This connector extracts content from another site by crawling its HTML, rather than connecting to an internal API. Although this has the disadvantage of leaving it unable to extract any information or structure not represented in the outputted HTML of the site, it requires no special access, nor does it rely on particular back-end systems. This makes it suited for experimental site imports, as well as connections to more obscure CMS's.
It works in the following way:
This module requires the PHP Sempahore functions. These are installed by default on Debian PHP distributions, but if you're using Macports you'll need to add the +ipc
flag when installing php5:
sudo port install php5 +apache2 +ipc
If compiling PHP from source you need to pass three additional flags to the configure script:
./configure <usual flags> '--enable-sysvsem' '--enable-sysvshm' '--enable-sysvmsg'
Once that's done, you can use Composer to add the module to your SilverStripe project:
composer require silverstripe/staticsiteconnector
Finally, visit /dev/build
on your site to update the database schema.
After you have installed the module, log into the CMS. You will see a new section called 'External Content', open it.
In the top-left, you will see a dropdown menu and a 'Create' button. Select the 'StaticSiteContentSource' option and click 'Create'.
Refresh the page and you will see 'New Connector' in the list of Connectors, click it to open.
Give it a name and enter the base URL, eg, http://example.org. If your site is a MOSS (Microsoft SharePoint Server) site with /Pages/bla-bla.aspx URLs, select 'MOSS-style URLs' under URL processing, then click save.
Go to the Crawl tab and click "Crawl site". Leave it running. It will take some time. Protip: If you reopen the Connector admin in a different browser (so that it has a different session cookie), you can see the current status of the crawling process.
Once the crawling is complete, you'll see all the URLs laid out underneath the connector. The URL structure (i.e., where the slashes are) is used to build a hierarchy of URLs.
Now it's time to write some CSS selectors to query different pieces of content.
Go to the Main tab of the connector and click the "Add Schema" button.

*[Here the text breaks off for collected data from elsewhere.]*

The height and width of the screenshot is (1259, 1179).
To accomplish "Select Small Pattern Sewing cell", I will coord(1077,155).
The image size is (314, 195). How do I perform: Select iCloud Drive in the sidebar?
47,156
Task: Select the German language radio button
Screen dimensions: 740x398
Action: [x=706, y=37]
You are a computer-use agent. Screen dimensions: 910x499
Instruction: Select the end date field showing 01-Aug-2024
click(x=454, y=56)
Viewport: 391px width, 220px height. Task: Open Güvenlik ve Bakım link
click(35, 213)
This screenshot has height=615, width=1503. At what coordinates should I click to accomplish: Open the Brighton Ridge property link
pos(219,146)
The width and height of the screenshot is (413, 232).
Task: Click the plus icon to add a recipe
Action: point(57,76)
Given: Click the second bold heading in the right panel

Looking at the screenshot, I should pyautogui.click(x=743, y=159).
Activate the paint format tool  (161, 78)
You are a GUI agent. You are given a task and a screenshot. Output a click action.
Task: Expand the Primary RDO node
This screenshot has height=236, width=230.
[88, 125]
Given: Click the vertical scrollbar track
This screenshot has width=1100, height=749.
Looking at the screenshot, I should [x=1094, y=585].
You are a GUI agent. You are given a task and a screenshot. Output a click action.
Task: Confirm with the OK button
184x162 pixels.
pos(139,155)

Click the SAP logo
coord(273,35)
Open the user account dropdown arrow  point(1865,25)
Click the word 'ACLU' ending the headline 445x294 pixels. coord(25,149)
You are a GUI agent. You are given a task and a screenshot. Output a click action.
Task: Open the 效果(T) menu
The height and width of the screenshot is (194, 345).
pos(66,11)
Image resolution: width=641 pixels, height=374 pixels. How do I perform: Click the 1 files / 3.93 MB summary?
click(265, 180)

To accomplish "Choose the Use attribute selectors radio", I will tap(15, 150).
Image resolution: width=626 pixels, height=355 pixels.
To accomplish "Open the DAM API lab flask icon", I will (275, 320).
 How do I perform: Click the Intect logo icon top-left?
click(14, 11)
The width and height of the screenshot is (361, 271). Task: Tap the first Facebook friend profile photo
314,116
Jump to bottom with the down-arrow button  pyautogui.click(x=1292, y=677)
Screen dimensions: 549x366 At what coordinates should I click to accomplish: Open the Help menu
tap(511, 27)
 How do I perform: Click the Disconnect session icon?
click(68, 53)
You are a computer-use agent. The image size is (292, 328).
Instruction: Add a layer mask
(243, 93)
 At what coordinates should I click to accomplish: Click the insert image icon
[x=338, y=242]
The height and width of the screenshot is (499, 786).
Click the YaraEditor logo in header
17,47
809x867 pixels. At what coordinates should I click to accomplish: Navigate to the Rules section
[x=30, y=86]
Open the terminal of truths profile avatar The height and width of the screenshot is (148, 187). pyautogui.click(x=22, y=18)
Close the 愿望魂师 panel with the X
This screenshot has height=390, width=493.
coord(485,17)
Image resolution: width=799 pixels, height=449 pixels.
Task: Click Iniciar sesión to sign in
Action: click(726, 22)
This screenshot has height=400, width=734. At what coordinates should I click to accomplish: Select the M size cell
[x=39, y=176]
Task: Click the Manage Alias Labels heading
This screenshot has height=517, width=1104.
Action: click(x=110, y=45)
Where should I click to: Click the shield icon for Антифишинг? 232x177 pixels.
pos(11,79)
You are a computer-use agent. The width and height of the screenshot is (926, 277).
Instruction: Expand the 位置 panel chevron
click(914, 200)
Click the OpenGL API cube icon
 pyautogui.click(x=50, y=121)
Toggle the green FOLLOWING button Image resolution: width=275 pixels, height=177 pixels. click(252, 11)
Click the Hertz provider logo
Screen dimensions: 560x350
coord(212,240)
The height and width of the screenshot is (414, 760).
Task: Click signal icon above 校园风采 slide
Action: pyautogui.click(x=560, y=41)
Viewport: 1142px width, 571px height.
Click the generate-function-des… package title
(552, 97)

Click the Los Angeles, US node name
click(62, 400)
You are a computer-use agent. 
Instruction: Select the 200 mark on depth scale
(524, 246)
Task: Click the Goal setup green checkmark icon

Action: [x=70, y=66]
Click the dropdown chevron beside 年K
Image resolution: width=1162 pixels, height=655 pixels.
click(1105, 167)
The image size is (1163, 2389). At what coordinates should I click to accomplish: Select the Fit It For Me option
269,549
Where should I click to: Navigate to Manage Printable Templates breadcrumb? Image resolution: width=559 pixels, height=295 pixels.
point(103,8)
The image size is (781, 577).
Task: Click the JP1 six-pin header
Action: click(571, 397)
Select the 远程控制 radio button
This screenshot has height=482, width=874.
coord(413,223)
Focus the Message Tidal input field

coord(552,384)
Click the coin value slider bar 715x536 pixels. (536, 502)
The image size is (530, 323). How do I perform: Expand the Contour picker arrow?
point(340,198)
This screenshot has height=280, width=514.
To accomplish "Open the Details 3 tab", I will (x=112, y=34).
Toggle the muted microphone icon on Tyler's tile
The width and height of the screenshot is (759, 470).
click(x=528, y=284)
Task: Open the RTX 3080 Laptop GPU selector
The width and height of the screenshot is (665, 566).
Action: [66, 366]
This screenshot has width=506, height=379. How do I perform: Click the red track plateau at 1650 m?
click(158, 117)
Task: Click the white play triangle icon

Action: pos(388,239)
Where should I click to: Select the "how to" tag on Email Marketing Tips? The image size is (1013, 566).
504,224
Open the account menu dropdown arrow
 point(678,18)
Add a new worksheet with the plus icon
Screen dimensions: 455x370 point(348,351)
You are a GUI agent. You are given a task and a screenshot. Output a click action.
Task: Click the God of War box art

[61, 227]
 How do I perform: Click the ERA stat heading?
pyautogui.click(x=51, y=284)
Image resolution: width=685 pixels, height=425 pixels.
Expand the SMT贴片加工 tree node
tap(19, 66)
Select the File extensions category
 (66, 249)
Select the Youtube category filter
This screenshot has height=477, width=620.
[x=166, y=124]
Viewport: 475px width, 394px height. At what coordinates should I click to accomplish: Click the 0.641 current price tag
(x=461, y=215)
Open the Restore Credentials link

Fill out the fields as follows:
Now click the "Add Rule" button, then immediately click "Save" - this allows you to select from the "Field Name" dropdown menu
Open sample pages in the tree on the left and you will be able to preview whether the Import Rules work. If they don't work, debug them.
When you're happy, open the Connector and go to the Import tab.
Select a base page to import onto. Sometimes it's helpful to create an "imported contnet" page in the Pages section of the CMS first.
Press "Start Importing". This will also take a long while and doesn't have a robust resume functionality. That's on the to-do list.
That's it! There are quite a few steps but it's easier than copy & pasting all those pages.
Schema is the name given to the collection of rules that comprise how a crawled website has its markup formatted and stored in SilverStripe's DataObjects during markup.
Each rule in a schema hinges on a CSS selector that defines the content area on a specific page of the crawled site, and the respective DataObject field within SilverStripe where this content should be stored.
Note: This example is based on your import using a subclass of SiteTree
This rule takes the content of the crawled-site's <h1> element, imports it into the SiteTree.Title
field which forms your imported page's <title> element.
Title
h1
This rule takes the content of the crawled-site's <h1> element, imports it into the SiteTree.MenuTitle
field. This is used in the CMS' SiteTree list.
MenuTitle
h1
This rule takes the content of the crawled-site's main body content (excluding any <h1> elements) - in this example we pretend it's all wrapped in a div#content element.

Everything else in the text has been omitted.